First, let's evaluate two versions of a text not from the Bible:

Version 1:
"Before four notches and seven years, our fathers obtained more still after this continent a new nation: understood started in freedom and the business that all the men comparable are provided. We take part now in a large civil war and examine, if this nation or a nation included thus and if started, to support a long time can. We run up against a large battle field of this war. We came to use part of this field as places stationary finale for which which gave their lives here which could live this nation. It is suitable and correct together that us should do that. But, in a greater direction, we cannot be able to begin to us not consecrate, we cannot this ground sanctify. The courageous men, the lives and dead which fought here, must consecrated add or remove far on our bad energy. The world will of little notices it remembers still a long time, which we say here, but it cannot never forgets, which it here. It be for we the life the work incomplete being start rather here that they which it fight here, credit him its to we be so splendid advanced until now present rather with a try before we, that honour, largely remain we use here take dead increase devotion that with a cause for which them give last fully the measurement of devotion that we repair here high that that must have not death futile die in that nation, under a god, must have again the birth of freedom, and that the government of a person, for a person, must not die from the earth."
Version 2:
"Four score and seven years ago, our fathers brought forth upon this continent a new nation: conceived in liberty, and dedicated to the proposition that all men are created equal. Now we are engaged in a great civil war, testing whether that nation, or any nation so conceived and so dedicated, can long endure. We are met on a great battlefield of that war. We have come to dedicate a portion of that field as a final resting place for those who here gave their lives that that nation might live. It is altogether fitting and proper that we should do this. But, in a larger sense, we cannot dedicate, we cannot consecrate, we cannot hallow this ground.

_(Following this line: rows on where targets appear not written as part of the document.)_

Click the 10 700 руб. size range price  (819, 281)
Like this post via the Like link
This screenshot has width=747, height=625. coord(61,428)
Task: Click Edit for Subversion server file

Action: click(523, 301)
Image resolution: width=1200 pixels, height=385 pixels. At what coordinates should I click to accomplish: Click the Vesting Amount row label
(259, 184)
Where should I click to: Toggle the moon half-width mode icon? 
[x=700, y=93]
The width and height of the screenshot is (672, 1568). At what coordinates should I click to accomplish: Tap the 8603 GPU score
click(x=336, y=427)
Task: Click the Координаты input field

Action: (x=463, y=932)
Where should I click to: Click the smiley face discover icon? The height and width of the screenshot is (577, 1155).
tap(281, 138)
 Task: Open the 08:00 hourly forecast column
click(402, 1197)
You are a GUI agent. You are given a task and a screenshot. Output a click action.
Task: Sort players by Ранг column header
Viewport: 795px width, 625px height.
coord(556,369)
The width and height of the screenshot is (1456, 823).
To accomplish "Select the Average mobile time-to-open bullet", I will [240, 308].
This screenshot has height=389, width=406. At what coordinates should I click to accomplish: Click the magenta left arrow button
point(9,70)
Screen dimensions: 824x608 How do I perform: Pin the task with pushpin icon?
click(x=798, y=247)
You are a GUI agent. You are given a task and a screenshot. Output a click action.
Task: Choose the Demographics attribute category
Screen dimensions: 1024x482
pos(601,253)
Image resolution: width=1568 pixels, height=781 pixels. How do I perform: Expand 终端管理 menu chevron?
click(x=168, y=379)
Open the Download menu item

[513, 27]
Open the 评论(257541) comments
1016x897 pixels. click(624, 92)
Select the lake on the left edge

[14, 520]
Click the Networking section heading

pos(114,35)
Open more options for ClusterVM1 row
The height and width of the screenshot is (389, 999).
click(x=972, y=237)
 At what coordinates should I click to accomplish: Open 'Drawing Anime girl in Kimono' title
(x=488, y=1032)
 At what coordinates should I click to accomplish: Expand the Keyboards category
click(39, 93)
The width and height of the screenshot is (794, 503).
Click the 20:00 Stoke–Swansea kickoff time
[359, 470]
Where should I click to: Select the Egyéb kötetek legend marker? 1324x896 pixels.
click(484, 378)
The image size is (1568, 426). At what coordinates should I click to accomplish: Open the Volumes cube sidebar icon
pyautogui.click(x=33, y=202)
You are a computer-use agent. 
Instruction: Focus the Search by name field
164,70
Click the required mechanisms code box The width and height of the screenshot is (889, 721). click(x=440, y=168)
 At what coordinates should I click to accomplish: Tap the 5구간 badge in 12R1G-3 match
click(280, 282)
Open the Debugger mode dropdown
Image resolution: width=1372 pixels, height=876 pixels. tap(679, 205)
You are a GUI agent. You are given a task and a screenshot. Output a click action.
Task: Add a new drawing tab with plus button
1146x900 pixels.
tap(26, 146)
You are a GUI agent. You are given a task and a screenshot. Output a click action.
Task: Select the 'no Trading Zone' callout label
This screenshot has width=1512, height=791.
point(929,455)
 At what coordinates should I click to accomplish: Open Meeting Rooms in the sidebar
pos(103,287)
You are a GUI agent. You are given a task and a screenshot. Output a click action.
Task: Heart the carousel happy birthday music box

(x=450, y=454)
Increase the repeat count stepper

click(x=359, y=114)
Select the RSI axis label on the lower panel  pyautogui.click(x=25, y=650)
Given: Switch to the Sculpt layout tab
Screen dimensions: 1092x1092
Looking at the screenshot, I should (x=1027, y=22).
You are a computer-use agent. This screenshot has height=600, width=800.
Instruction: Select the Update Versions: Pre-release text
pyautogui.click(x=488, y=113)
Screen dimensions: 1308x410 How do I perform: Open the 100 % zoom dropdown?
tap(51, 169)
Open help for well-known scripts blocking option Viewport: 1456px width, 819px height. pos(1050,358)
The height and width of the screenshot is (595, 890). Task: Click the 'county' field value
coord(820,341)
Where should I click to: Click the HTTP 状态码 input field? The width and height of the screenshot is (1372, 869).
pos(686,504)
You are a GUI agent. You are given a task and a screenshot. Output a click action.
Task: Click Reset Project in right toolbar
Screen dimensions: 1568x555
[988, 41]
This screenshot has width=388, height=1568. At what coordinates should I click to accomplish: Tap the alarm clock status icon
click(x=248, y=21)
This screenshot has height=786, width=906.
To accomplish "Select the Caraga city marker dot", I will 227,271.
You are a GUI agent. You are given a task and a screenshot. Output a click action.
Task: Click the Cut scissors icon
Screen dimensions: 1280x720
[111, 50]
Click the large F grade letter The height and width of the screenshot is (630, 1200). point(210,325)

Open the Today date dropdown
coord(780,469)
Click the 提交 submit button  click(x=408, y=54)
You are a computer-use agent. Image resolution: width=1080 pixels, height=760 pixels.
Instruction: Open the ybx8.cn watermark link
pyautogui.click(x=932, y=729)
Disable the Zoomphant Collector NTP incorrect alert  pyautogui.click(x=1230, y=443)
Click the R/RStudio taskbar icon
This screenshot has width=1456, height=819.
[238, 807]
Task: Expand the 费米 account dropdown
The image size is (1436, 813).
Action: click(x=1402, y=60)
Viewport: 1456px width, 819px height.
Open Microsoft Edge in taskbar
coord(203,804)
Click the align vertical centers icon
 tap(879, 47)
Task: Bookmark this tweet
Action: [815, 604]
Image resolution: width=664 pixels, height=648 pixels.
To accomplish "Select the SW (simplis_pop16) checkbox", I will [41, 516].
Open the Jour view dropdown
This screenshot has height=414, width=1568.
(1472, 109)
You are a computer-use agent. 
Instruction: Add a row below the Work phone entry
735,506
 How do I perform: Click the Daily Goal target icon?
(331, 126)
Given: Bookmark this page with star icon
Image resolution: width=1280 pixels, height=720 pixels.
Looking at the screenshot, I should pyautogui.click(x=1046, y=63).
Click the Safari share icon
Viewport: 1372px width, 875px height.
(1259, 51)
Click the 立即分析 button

The brave men, living and dead, who struggled here have consecrated it, far above our poor power to add or detract. The world will little note, nor long remember, what we say here, but it can never forget what they did here. It is for us the living, rather, to be dedicated here to the unfinished work which they who fought here have thus far so nobly advanced. It is rather for us to be here dedicated to the great task remaining before us, that from these honored dead we take increased devotion to that cause for which they gave the last full measure of devotion, that we here highly resolve that these dead shall not have died in vain, that this nation, under God, shall have a new birth of freedom, and that government of the people, by the people, for the people, shall not perish from the earth."
Which version sounds like better English to you?

You probably answered Version 2, and that is the answer I would give also. Version 2 is the famous Gettysburg Address delivered by the U.S. President Abraham Lincoln, written, in my opinion, with truly great literary elegance. Version 1 is that same speech processed three times by the Alta Vista Babel Fish Internet machine translator, first translated to German, then from German to French, then from French back to English. Version 1 reflects "interference" from the foreign language(s), something which many English Bible versions also reflect.

In my next post we will evaluate literary style in some passages from different English Bible versions.

Category:

1 Comments:

At Sat May 14, 12:29:00 PM, Blogger Wayne Leman said...

You're right, Marla. That wording got left when I shifted the versions to the right margin but forgot to revise the Welcome message. And that's not right but now it's been writed (er, I mean righted)!

:-)

Yes, there are comments under the TNIV section. And I might blog on the TNIV someday. It, like several other English versions, would benefit from further revision.

Thanks for visiting. Come back again. And feel free to post. Whenenever you come across a wording, when you are reading your Bible, that seems to be odd English, why don't you head to my blog and post a comment under that version?